■ Recorded data:
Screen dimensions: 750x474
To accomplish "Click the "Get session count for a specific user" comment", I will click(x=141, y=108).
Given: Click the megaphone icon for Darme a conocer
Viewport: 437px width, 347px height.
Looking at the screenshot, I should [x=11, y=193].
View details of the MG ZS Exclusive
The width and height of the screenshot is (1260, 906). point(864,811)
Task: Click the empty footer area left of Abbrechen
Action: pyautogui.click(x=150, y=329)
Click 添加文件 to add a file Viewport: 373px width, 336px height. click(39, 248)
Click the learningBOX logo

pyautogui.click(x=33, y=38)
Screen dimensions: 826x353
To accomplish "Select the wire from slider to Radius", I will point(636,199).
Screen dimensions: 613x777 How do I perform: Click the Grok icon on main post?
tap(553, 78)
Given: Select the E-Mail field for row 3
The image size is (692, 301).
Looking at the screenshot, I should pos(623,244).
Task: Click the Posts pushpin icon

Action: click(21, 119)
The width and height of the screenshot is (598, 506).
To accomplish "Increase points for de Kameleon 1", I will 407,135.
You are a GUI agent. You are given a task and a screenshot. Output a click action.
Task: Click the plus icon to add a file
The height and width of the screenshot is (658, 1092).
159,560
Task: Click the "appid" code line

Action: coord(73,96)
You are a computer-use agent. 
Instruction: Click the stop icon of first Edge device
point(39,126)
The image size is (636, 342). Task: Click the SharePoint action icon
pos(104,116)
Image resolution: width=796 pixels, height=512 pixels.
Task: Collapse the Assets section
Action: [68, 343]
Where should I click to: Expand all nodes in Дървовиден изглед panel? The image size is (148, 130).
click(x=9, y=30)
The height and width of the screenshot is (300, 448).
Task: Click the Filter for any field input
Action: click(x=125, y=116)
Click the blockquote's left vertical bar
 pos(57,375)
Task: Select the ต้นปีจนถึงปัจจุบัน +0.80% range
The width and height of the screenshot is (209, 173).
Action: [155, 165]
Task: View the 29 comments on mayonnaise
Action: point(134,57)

■ Task details:
Print all entries again, exactly.

■ Task answer:
Screen dimensions: 750x474
To accomplish "Click the "Get session count for a specific user" comment", I will click(x=141, y=108).
Given: Click the megaphone icon for Darme a conocer
Viewport: 437px width, 347px height.
Looking at the screenshot, I should [x=11, y=193].
View details of the MG ZS Exclusive
The width and height of the screenshot is (1260, 906). point(864,811)
Task: Click the empty footer area left of Abbrechen
Action: pyautogui.click(x=150, y=329)
Click 添加文件 to add a file Viewport: 373px width, 336px height. click(39, 248)
Click the learningBOX logo

pyautogui.click(x=33, y=38)
Screen dimensions: 826x353
To accomplish "Select the wire from slider to Radius", I will point(636,199).
Screen dimensions: 613x777 How do I perform: Click the Grok icon on main post?
tap(553, 78)
Given: Select the E-Mail field for row 3
The image size is (692, 301).
Looking at the screenshot, I should pos(623,244).
Task: Click the Posts pushpin icon

Action: click(21, 119)
The width and height of the screenshot is (598, 506).
To accomplish "Increase points for de Kameleon 1", I will 407,135.
You are a GUI agent. You are given a task and a screenshot. Output a click action.
Task: Click the plus icon to add a file
The height and width of the screenshot is (658, 1092).
159,560
Task: Click the "appid" code line

Action: coord(73,96)
You are a computer-use agent. 
Instruction: Click the stop icon of first Edge device
point(39,126)
The image size is (636, 342). Task: Click the SharePoint action icon
pos(104,116)
Image resolution: width=796 pixels, height=512 pixels.
Task: Collapse the Assets section
Action: [68, 343]
Where should I click to: Expand all nodes in Дървовиден изглед panel? The image size is (148, 130).
click(x=9, y=30)
The height and width of the screenshot is (300, 448).
Task: Click the Filter for any field input
Action: click(x=125, y=116)
Click the blockquote's left vertical bar
 pos(57,375)
Task: Select the ต้นปีจนถึงปัจจุบัน +0.80% range
The width and height of the screenshot is (209, 173).
Action: [155, 165]
Task: View the 29 comments on mayonnaise
Action: point(134,57)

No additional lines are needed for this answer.